DATA:
_ _ _ _ _
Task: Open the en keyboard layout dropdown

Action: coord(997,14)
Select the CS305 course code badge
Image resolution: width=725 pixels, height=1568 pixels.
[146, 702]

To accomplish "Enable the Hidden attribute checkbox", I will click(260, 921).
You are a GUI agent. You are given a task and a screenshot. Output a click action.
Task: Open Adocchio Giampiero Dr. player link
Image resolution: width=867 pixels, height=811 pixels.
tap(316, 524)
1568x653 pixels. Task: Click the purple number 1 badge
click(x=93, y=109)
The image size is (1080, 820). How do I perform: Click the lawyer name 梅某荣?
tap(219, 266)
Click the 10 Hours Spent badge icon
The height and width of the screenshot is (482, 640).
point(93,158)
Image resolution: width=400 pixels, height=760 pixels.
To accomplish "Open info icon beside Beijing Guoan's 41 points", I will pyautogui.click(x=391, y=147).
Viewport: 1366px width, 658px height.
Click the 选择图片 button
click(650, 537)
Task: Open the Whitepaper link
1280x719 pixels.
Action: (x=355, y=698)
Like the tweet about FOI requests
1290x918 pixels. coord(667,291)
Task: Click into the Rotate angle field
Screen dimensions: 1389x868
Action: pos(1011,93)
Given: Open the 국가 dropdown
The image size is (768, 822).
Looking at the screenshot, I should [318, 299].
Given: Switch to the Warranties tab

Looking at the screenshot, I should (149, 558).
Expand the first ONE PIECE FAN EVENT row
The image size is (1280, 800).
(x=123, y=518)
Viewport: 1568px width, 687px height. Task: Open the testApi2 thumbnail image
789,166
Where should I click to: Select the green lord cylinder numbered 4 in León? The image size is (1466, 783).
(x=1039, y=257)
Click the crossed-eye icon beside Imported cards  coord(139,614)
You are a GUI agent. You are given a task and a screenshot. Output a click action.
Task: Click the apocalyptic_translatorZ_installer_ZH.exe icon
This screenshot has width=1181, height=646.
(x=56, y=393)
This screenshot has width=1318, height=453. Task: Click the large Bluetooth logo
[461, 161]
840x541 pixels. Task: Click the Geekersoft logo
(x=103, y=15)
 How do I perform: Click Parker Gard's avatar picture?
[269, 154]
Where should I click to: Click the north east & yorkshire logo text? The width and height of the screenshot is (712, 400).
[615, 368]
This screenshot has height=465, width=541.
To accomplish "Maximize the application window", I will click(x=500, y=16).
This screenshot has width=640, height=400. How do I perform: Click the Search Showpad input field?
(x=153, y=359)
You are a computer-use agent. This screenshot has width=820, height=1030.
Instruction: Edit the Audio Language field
_ _ _ _ _
What this exercise asks for is every line of the data above with the word "link".

WRITTEN SOLUTION:
Task: Open Adocchio Giampiero Dr. player link
Task: Open the Whitepaper link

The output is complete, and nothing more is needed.